Experts in campus free speech emphasized that the Chicago statement doesn’t have teeth, though it can be a positive first step in affirming institution’s commitment to free speech regardless of the speech’s content.
“It’s unequivocally a positive step in the right direction for a public institution to affirm this is what they think about these issues,” said Joe Cohn, legislative and policy director for the Foundation for Individual Rights in Education, which has done policy and legal work on behalf of students whose speech rights were infringed upon on campus.
“But they (universities) also need to do the hard work of comparing their policies to the principles reflected in the statement.”
But Jonathan Friedman, the campus free speech project director for PEN America, a national group of writers and human rights advocates which has published a report on campus free speech, says that universities should not feel pressure to remain neutral on all issues in an effort to have open speech.
“Having a conversation about free speech alone ... without discussing the tensions that exist can inflame other issues like racism and hateful speech on campus,” Friedman said. “If there’s someone on campus promoting hate … we would want the university to be able to say, ‘We don’t agree with this person and here are all the reasons why.’”

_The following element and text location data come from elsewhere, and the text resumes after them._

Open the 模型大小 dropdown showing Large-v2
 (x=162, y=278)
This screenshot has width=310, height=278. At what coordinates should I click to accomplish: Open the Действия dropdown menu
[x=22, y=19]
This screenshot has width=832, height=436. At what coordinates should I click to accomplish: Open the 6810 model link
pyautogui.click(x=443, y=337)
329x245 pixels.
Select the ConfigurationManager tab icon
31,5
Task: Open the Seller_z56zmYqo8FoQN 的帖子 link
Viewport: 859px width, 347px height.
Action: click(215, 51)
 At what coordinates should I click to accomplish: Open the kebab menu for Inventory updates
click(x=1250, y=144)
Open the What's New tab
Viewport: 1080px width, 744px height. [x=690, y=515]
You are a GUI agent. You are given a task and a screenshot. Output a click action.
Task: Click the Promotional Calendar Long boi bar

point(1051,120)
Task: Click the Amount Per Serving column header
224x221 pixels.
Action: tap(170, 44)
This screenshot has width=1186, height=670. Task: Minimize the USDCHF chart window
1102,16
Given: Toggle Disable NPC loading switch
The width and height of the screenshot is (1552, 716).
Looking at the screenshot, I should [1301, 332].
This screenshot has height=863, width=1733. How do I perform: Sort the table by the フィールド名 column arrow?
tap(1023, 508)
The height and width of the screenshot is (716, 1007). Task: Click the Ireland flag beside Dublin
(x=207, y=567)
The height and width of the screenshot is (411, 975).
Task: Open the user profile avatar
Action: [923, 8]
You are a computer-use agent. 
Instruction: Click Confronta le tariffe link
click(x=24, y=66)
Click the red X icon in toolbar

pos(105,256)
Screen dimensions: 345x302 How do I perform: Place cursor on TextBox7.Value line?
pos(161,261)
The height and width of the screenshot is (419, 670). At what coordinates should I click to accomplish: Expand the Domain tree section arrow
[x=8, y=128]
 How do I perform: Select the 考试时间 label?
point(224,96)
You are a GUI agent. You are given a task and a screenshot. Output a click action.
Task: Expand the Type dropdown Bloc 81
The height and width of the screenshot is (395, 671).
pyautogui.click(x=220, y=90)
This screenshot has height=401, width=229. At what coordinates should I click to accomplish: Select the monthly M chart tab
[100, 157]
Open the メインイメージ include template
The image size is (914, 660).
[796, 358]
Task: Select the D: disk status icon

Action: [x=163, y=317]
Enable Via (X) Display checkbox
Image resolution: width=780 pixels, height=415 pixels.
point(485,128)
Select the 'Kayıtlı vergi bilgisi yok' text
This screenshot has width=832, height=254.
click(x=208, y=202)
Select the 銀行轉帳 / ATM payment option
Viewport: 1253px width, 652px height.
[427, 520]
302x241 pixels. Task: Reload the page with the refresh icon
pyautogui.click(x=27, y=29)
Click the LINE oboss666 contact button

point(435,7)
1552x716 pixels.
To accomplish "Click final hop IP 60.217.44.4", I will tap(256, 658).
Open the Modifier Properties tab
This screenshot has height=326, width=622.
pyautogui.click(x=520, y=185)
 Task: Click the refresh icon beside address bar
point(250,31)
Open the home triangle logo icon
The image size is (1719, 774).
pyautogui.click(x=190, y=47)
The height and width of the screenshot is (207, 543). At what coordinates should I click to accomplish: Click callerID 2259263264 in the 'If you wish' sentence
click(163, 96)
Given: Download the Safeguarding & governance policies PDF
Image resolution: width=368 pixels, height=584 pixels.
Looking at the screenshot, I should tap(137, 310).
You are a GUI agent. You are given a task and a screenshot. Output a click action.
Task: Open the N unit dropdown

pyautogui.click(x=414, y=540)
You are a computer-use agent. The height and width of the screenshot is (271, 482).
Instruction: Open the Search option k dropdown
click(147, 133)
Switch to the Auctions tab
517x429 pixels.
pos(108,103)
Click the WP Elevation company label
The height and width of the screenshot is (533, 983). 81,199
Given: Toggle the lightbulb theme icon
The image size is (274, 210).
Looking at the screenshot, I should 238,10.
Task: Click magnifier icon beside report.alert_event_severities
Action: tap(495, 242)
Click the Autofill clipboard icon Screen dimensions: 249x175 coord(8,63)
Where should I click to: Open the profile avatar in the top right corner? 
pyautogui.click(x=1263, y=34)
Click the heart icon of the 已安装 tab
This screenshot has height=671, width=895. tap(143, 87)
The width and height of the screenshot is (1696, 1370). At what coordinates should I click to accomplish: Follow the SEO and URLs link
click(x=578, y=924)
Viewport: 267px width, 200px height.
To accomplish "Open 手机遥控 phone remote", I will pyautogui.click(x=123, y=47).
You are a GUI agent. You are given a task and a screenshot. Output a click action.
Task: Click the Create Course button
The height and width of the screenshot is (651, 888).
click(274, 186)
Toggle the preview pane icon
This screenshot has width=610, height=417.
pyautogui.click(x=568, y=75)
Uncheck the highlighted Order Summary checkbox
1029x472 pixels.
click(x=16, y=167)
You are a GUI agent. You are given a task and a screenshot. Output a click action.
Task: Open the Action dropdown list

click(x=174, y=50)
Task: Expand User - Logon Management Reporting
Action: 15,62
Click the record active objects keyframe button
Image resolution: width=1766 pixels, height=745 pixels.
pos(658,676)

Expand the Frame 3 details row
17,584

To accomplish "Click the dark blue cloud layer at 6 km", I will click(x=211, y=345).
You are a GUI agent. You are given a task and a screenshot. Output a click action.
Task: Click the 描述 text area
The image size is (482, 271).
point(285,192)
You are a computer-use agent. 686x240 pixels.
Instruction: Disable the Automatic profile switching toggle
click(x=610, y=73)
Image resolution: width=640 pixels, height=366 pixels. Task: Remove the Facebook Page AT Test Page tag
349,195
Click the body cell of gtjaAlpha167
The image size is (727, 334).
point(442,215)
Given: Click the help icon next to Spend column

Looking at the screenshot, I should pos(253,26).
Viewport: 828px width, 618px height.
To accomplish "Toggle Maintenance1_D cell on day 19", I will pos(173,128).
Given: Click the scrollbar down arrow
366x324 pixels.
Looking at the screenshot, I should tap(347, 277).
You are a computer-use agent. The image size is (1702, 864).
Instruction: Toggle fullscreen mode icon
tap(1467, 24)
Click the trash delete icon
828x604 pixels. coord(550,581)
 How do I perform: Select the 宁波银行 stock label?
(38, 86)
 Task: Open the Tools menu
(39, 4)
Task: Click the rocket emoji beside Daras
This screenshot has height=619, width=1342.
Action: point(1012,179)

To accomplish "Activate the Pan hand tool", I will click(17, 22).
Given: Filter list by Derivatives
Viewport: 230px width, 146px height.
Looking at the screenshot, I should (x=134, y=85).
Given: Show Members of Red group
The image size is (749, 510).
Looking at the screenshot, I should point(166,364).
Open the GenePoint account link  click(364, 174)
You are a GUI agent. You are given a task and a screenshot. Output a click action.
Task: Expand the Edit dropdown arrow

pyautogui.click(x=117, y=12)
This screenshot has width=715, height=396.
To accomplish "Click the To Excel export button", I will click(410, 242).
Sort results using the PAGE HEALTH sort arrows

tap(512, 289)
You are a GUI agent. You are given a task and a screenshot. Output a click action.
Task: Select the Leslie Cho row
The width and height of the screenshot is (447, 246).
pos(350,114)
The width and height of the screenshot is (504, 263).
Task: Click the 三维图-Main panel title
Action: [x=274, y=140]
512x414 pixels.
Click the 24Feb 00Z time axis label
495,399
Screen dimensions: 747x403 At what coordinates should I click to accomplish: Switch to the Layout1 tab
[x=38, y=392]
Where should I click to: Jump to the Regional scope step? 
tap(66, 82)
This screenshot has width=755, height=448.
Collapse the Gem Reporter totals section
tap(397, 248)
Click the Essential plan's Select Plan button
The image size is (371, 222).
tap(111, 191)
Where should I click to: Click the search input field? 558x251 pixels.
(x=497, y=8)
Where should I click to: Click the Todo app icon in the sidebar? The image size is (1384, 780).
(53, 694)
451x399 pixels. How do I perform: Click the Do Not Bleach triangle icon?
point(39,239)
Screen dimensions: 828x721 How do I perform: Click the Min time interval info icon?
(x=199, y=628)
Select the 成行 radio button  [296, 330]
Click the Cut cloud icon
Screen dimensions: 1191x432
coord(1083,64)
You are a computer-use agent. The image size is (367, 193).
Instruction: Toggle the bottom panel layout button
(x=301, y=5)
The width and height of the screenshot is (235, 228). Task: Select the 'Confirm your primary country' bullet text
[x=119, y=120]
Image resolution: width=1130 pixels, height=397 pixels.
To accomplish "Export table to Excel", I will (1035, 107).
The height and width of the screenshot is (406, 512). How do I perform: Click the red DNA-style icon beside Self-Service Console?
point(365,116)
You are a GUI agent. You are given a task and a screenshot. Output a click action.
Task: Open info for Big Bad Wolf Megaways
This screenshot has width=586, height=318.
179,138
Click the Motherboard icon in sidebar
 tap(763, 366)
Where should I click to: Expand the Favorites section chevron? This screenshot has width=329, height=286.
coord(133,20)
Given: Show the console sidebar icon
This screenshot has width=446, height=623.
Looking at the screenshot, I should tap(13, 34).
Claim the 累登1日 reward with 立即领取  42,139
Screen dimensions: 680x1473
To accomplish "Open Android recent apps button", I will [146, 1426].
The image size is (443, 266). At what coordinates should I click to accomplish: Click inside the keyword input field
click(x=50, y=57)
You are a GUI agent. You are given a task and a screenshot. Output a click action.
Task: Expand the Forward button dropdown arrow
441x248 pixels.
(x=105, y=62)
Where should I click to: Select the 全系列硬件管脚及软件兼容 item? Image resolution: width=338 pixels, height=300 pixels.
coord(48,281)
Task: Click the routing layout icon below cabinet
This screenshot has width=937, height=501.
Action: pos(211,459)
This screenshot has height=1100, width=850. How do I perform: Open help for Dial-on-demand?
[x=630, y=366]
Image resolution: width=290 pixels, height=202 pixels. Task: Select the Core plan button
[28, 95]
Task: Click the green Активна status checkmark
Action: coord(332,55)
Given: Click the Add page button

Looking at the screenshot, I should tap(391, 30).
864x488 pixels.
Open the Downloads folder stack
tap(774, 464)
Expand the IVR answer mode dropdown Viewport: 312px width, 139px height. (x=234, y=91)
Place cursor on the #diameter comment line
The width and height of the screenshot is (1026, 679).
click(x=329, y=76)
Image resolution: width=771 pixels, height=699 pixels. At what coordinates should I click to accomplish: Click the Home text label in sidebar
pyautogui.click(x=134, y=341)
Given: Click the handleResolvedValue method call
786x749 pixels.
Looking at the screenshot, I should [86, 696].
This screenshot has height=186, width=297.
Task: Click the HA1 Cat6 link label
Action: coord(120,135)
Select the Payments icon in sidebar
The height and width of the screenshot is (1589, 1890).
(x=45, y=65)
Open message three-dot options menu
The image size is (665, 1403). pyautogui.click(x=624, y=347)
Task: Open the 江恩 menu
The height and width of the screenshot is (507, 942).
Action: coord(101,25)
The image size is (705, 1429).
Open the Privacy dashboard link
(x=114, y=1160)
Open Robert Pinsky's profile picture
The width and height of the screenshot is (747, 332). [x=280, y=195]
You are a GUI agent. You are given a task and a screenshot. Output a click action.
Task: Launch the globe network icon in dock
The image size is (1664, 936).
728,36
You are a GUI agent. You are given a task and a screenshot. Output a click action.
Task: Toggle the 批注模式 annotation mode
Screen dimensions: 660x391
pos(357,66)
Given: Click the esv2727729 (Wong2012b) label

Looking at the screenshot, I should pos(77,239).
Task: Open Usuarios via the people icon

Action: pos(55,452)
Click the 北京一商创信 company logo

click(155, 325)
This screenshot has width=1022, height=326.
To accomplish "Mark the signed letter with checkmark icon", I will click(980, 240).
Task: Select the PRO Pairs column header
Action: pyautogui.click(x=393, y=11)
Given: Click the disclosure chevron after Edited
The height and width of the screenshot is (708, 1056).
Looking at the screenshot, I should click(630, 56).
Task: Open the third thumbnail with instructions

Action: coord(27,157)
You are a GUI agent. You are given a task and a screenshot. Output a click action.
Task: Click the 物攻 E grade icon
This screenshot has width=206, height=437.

The announcement came at a time when bills are moving through the Florida Legislature (Senate Bill 1296 and House Bill 839) that would require each of the state’s public universities, to conduct an annual “assessment” looking at “intellectual freedom and viewpoint diversity at that institution.”
The bill’s sponsor, Rep. Ray Rodrigues, R-Estero, has pointed to a University of Colorado survey as the inspiration for the proposal, which polled students and faculty on whether they felt the school promoted an environment respectful of all people of all identities and opinions. As part of that survey, students and faculty were also asked to anonymously identify their race, ethnicity, religious affiliation, sexual orientation and political party.
And just last month, President Donald Trump issued a broad executive order on the topic of university free speech, asking federal agencies to make sure that colleges or universities that receive federal grants “promote free inquiry." If not, those grants could be at risk.
When signing the order, Trump said “professors and power structures” are keeping students from “challenging rigid far-left ideology.”
DeSantis said on Monday that he agrees that university faculty tend to lean leftward, though he said that should not matter.
“I’ve had liberal professors over the years who were very fair about putting forward the alternative viewpoints," he said.
Both Cohn and Friedman said it’s very important that elected leaders don’t politicize discussions surrounding the First Amendment.
“Whats really important is that we avoid the hypocrisy emanating around the Trump administration where Trump himself ... calls for journalists, for people who disagree with him to be punished,” Friedman said. “It’s really important that universities help students and others to start to see free expression as allied to causes of diversity and inclusion rather than in tension with them.”